A federal judge Thursday gave a company suing Google a chance to amend its complaint before he decides whether to dismiss the case.
Judge Jeremy Fogel of the U.S. District Court for the Northern District of California, in San Jose, granted Google’s motion for dismissal pending amendments to KinderStart.com’s complaint.
KinderStart, which operates a Web portal about caring for young children, sued Google in March. The Norwalk, Calif., company said Google gave it a “zero” ranking in its PageRank system and blocked KinderStart.com from the Google search index. The suit charged Google with defaming KinderStart, violating its free-speech rights, and using monopoly power for unfair competition. KinderStart’s site includes a Web search function.
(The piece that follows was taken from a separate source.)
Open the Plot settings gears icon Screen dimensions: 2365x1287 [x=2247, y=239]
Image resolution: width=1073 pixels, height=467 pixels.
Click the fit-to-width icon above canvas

Part of KinderStart’s suit claims Google breached a contract under its AdSense program, in which it carries ads distributed by Google and earns commissions when users click on them. KinderStart is also seeking class-action status for the suit, saying many other companies similarly have suffered by getting left out of Google search results.
Judge Fogel ruled Thursday that KinderStart’s arguments were insufficient, but he gave the company a chance to amend each one.
KinderStart’s best prospect for keeping the case alive may come with its argument that Google has defamed the company by giving it a PageRank of zero.
Because of the way Google presents its PageRank system, which is the basis of all its Web search tools, the public might conclude the rankings are facts that Google arrives at strictly through an algorithm, Judge Fogel wrote. If KinderStart could show that Google manually changes the results of the PageRank system, then Google’s presentation of the rankings as objective might be false, he wrote.
Google said at a June 30 hearing that the average user would recognize its page rankings as opinions, not facts.
In May, Google filed two motions to have the case dismissed. One attacked the foundation of KinderStart’s arguments and the other invoked California’s anti-SLAPP (Strategic Lawsuits Against Public Participation) law, written to prevent suits that are designed to chill public debate. By suing Google, KinderStart is trying to alter the company’s speech because it doesn’t like what Google has to say, according to the motion.
At the June 30 hearing, Google told Judge Fogel that its Web site rankings are opinions that are based partly on a mathematical algorithm and partly on Google studying the quality of sites and making subjective judgments. The company can use any criteria it wishes for the rankings and doesn’t have to tell anyone how it does them, said David Kramer, a lawyer from Wilson Sonsini Goodrich & Rosati who was representing Google.
At that hearing, Judge Fogel put off consideration of the anti-SLAPP motion until a Sept. 29 hearing. At that hearing he will also hear arguments on a motion by KinderStart for a preliminary injunction that would make Google restore the company’s site to its index while the case is in court.